The general scoring rubric checks for standard terms and services. The auxiliary scoring rubric accounts for nonstandard and exceptional terms and services; it also supplies scoring guidelines for secondary and tertiary source material, such as customer reviews and legal claims. A lower-value impressionistic or “holistic” score complements these rubrics, allowing for up to 2 additional +/- points.

General Scoring Rubric

The general scoring rubric is for terms, conditions, and services that are more-or-less industry standards. For example, many lenders allow parents to transfer educational debt to their child. A lender that does so may earn one (1) point on the general scoring rubric. A lender that does not allow this, however, or does not refinance parent loans at all may lose a point.

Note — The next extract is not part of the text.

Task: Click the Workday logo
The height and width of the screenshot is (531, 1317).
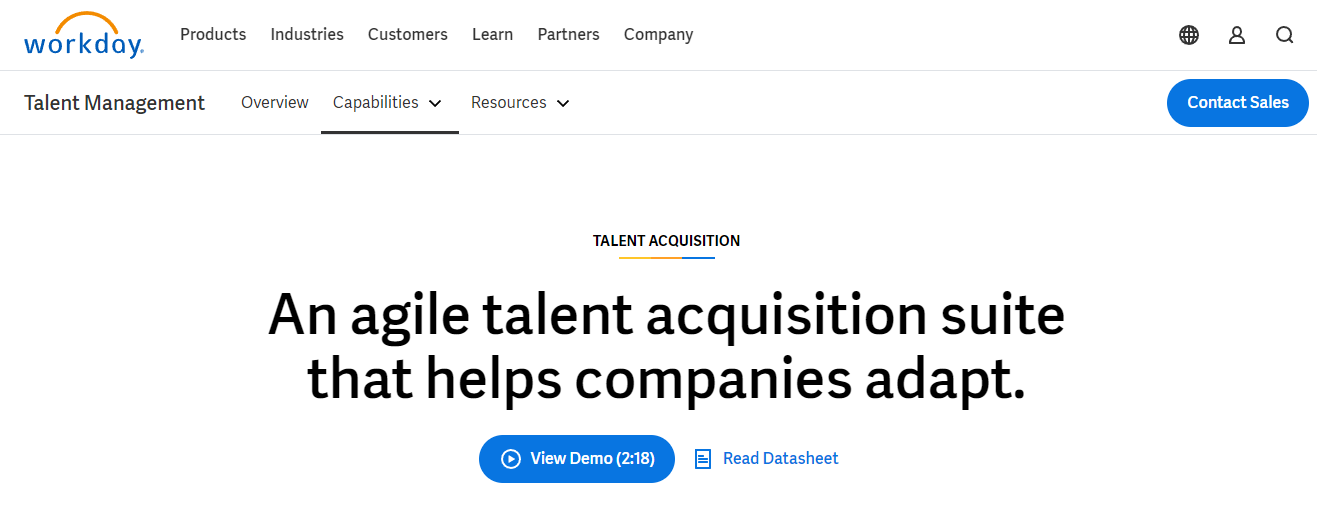Action: [x=84, y=35]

The highest score possible using the general rubric is +12 while the lowest possible score is -12.

General Scoring Rubric
+1 point value -1 point value
Flexible rates or terms Limited rates or terms
Zero standard fees Hidden fees
Nonprofit status High minimum loan
Deferment options No deferment allowed
High-end rates below 6% High rates
Low rate cap High rate cap
Co-signer release No co-signer release
Reasonable credit requirements Strict or undisclosed requirements
No bachelor’s degree required Excessive restrictions
Multiple eligible loans Limited availability
In-house financing and/or servicing No discounts available
Special discounts, such as autopay interest reduction Unable to combine or transfer ownership of debt

Auxiliary Scoring Rubric

The auxiliary scoring rubric assigns points for nonstandard and exceptional terms and services. A large number of customer complaints relative to company size, for example, may result in a negative score.

The highest possible score on the auxiliary rubric is +4 while the lowest possible score is -4.

Auxiliary Scoring Rubric
+1 point value -1 point value
No consumer complaints Excessive consumer complaints
Third-party accolades Lawsuits or criminal investigations
Company tenure Lack of corporate transparency
Exceptional services or benefits, such as financial counseling Troubling affiliation with other organization(s)

Holistic Scoring

Finally, the lender receives a holistic or impressionistic score. In the tradition of essay scoring, the refinance lender earns additional positive or negative points depending on an overall “impression” of the lender.

This portion of the scoring process is the most likely to fall victim to reviewer bias. Influencing factors may be personal experience with the lender, a mistrust of a certain type of lender (such as Big Banks), a mistrust of an affiliated company or partner (such as a parent company with a very poor reputation) the same claim repeated by multiple dissatisfied customers, and other issues that may or may not impact an individual student refinance loan borrower.

Holistic scores may be worth between -2 and +2 points.

Rating

After tabulation, assigning a letter grade to a reviewer is relatively simple. Instead of the classic < 59%-to-100% scale, a score of zero (0) is equivalent to a “C” grade. A refinance lender with a C is considered an unobjectionable, unexceptional lender.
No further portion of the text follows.